No evidence for nudging =/= nudging doesn't exist.
I'm fairly sure anyone who has done A/B testing at scale has plenty of evidence that nudging works. Perhaps not up to the standard of science, but there are literally people who manipulate choice architecture for a living and I'm fairly convinced a lot of that stuff actually works.
"... evidence that nudging works. Perhaps not up to the standard of science..." That's pretty close to saying it doesn't work. The point of this meta-study was precisely to show that the evidence claimed to support nudging was probably attributable to random variation + unnatural selection, where the unnatural selection was publication choice: either the researchers who got negative (null) results chose not to bother writing it up and submitting it, or papers that reported negative were rejected by publishers.
There are lots of people who do X for a living, but where X doesn't work: palm readers, fortune tellers, horoscope writers, and so on. I'm not even sure that funds managers reliably obtain results much above random.
I think what’s not clear is what’s in those papers and what exactly they have to say about nudging and what definition they’re using. It defies credulity to think that changing defaults in software doesn’t change behavior if only because most users aren’t technically savvy enough to change their settings.

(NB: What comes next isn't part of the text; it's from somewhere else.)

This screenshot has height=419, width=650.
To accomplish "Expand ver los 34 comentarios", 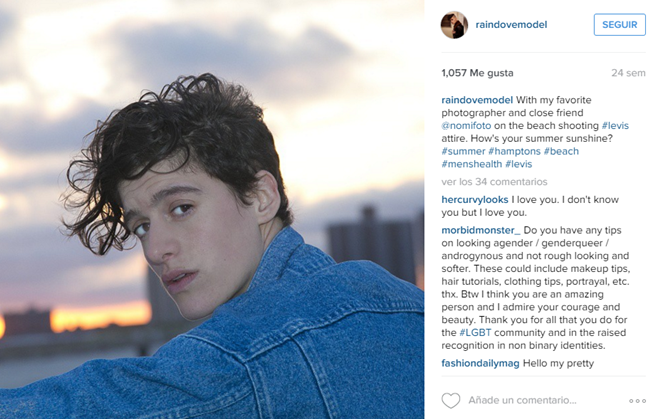I will click(x=494, y=182).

On the other hand the dream of nudge theory is something like a study done in the UK that suggests that adding the line “most of your fellow citizens pay their taxes” will increase the likelihood that people pay taxes. This I’d be more likely to believe the benefits are not clear, and more importantly difficult to replicate across time and culture.
It seems that trying to do a meta-analysis on all of nudge theory (or large categories of it) would indeed show know impact. It’s not like you’re testing one thing, you’re comparing well designed programs, with ones that aren’t.
To say things a different way, I don't think this study will change anything for people actually doing choice architecture in applied settings. They have results that speak for themselves.
This is exactly how a midwife explained to me why she uses magic crystals. She told me that there's science, and there's results, and that she's seen the crystals work.
Obviously they don't work by magical vibration, but are you sure they don't work at all? If the midwife feels and acts more confident from having that tool or the mother feels more relaxed because she thinks they will make the process easier, then the crystals do, in fact, work. They just don't work through the mechanism those individuals think they do.
I mean, yeah, if she has solid RCT data on thousands to millions of childbirths and has found a statistically significant impact from using the magic crystals, I would support their use. A/B as well as scientific research uses the same basis.
The issue is that in fact the midwife will not have such data. The comparison being made is that A/B testing, if run competently, is pretty close to scientific research, in particular for research related to nudging.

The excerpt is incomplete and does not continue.